Page extract:
UNITED STATES
SECURITIES AND EXCHANGE COMMISSION

Washington, D.C. 20549

 


 

FORM 8-K

 

CURRENT REPORT
Pursuant to Section 13 or 15(d) of the Securities Exchange Act of 1934

 

March 7, 2012 (March 1, 2012)
Date of Report (Date of earliest event reported)

 

HCP, INC.

(Exact Name of Registrant as Specified in its Charter)

 

Maryland

 

001-08895

 

33-0091377

(State of Incorporation)

 

(Commission File Number)

 

(IRS Employer

 

 

 

 

Identification Number)

 

3760 Kilroy Airport Way

Suite 300

Long Beach, California 90806

(Address of principal executive offices) (Zip Code)

 

(562) 733-5100

(Registrant’s telephone number, including area code)

 

N/A

(Former Name or Former Address, if Changed Since Last Report)

 

Check the appropriate box below if the Form 8-K filing is intended to simultaneously satisfy the filing obligation of the registrant under any of the following provisions:

 

o            Written communications pursuant to Rule 425 under the Securities Act (17 CFR 230.425)

 

o            Soliciting material pursuant to Rule 14a-12 under the Exchange Act (17 CFR 240.14a-12)

 

o            Pre-commencement communications pursuant to Rule 14d-2(b) under the Exchange Act (17 CFR 240.14d-2(b))

 

o            Pre-commencement communications pursuant to Rule 13e-4(c) under the Exchange Act (17 CFR 240.13e-4(c))

 

 

 



 

Item 8.01

 

Other Events.

 

On March 1, 2012, James F. Flaherty III, Chairman and Chief Executive Officer of HCP, Inc. (the “Company”), entered into a Rule 10b5-1 sales plan for the period April 2, 2012 through December 31, 2012.  Under the sales plan, as long as the Company’s common stock meets certain threshold prices at designated times, Mr. Flaherty could effect net settlement exercises of stock options awarded pursuant to the Company’s 2000 Stock Incentive Plan and 2006 Performance Incentive Plan (collectively, the “Plans”), resulting in sales of up to an aggregate of 292,510 shares of common stock.

Items:
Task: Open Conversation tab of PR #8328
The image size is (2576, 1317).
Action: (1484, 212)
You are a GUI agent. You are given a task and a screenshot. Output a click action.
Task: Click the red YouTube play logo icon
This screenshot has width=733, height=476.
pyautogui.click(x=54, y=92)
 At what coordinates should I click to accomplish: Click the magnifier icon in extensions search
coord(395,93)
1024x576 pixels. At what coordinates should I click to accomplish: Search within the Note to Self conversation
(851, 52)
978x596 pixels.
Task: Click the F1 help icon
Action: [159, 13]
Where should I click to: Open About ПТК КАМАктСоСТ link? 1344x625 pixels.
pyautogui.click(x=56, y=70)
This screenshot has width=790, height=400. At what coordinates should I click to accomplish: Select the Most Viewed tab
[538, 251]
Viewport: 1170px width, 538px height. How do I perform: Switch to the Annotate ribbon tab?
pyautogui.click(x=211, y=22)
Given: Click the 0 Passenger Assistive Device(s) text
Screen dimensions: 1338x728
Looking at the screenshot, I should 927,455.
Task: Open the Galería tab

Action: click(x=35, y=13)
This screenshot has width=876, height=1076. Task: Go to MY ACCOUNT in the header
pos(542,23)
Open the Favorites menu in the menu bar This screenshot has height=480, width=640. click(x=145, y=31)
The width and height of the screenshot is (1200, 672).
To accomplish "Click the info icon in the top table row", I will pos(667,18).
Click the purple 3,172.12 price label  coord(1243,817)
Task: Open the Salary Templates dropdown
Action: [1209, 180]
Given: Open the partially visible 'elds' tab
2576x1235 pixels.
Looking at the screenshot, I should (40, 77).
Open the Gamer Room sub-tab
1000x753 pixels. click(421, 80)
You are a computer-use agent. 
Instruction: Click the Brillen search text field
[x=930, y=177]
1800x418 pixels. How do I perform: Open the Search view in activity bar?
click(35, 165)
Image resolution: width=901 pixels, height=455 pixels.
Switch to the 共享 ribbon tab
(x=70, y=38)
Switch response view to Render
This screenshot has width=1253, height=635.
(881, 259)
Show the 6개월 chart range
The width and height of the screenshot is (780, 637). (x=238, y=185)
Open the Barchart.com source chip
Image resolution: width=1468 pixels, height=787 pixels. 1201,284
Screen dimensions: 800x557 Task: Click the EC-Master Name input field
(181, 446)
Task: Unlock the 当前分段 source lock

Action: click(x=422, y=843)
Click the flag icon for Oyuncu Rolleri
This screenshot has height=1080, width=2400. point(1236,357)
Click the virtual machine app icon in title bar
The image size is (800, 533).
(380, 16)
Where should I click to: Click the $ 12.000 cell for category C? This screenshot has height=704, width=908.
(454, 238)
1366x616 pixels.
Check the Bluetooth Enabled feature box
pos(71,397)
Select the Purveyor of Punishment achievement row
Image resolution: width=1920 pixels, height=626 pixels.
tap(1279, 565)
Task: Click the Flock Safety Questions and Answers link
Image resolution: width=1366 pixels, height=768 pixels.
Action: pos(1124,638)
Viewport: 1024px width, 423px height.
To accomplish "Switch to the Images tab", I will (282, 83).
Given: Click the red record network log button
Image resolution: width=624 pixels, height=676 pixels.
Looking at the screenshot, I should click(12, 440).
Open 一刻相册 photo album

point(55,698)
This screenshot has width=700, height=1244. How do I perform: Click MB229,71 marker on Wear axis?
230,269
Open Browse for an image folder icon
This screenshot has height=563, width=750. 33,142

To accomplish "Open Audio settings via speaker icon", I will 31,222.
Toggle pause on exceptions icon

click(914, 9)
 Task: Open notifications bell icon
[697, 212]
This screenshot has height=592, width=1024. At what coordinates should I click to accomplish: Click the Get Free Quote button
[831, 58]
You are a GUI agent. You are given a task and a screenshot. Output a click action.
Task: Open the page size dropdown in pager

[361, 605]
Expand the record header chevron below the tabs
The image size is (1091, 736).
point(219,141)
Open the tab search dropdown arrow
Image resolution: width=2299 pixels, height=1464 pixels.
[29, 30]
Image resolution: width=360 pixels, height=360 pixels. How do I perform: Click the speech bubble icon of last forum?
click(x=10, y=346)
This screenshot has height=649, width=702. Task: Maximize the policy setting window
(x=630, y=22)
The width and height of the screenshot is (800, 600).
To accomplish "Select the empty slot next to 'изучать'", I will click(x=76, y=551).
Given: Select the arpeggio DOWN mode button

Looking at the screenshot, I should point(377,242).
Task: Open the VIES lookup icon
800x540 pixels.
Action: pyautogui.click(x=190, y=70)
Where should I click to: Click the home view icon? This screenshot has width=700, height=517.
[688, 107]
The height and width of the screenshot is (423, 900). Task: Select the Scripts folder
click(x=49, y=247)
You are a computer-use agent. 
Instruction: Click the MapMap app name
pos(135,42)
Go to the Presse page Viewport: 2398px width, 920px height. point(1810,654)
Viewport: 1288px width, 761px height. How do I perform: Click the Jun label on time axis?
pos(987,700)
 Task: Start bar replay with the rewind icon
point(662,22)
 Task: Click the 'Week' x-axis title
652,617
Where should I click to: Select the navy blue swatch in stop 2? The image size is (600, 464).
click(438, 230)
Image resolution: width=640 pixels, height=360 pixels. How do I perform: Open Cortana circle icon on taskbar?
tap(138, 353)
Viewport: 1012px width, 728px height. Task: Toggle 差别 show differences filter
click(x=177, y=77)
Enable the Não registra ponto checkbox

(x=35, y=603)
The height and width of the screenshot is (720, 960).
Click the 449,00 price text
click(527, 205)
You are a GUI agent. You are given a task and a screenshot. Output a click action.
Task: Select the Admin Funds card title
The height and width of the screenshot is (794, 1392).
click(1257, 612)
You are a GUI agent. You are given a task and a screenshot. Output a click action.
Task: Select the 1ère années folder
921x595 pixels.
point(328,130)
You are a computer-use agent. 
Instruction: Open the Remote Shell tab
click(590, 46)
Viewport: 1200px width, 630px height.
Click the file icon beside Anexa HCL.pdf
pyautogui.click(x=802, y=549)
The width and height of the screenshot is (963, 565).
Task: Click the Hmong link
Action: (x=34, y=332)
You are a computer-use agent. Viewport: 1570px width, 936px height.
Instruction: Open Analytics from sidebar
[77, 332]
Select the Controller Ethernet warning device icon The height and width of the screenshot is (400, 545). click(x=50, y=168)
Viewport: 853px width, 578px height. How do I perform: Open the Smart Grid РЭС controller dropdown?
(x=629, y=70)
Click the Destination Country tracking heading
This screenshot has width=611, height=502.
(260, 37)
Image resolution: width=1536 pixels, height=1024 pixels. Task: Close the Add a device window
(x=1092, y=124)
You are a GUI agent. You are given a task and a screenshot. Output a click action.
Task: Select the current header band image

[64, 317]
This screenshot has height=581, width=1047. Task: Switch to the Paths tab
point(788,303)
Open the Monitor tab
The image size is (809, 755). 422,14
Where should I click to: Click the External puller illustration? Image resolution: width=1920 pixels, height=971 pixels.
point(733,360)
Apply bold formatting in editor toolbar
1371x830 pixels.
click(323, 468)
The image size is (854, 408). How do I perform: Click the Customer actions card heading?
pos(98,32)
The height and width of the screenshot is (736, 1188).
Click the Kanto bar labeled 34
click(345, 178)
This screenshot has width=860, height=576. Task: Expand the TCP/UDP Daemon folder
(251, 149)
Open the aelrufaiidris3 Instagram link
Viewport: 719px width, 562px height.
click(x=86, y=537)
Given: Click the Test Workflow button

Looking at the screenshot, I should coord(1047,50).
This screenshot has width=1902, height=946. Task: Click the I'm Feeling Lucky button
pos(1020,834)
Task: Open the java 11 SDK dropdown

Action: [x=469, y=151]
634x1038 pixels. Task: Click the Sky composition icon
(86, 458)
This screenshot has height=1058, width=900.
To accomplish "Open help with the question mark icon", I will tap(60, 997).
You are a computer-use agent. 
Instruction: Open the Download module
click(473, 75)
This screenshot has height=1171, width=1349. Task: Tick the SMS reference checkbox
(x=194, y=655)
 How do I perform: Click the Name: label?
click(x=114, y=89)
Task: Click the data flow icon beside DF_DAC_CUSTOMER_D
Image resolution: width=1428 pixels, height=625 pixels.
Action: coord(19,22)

Task 1:
Reproduce the part of the Form 8-K filing from "(Former Name or" up to and including "(17 CFR 230.425)".
Task 2:
For each statement, say yes or no according to the Form 8-K filing, and quote the words that decide it. (a) The sales plan runs from April 2, 2012 through December 31, 2012. (b) The plan allows sales of up to 300,000 shares of common stock. (c) James F. Flaherty III is Chairman and Chief Executive Officer of HCP, Inc.

Task result 1:
(Former Name or Former Address, if Changed Since Last Report)

 

Check the appropriate box below if the Form 8-K filing is intended to simultaneously satisfy the filing obligation of the registrant under any of the following provisions:

 

o            Written communications pursuant to Rule 425 under the Securities Act (17 CFR 230.425)

Task result 2:
(a) Yes: "for the period April 2, 2012 through December 31, 2012"
(b) No: "resulting in sales of up to an aggregate of 292,510 shares of common stock"
(c) Yes: "James F. Flaherty III, Chairman and Chief Executive Officer of HCP, Inc."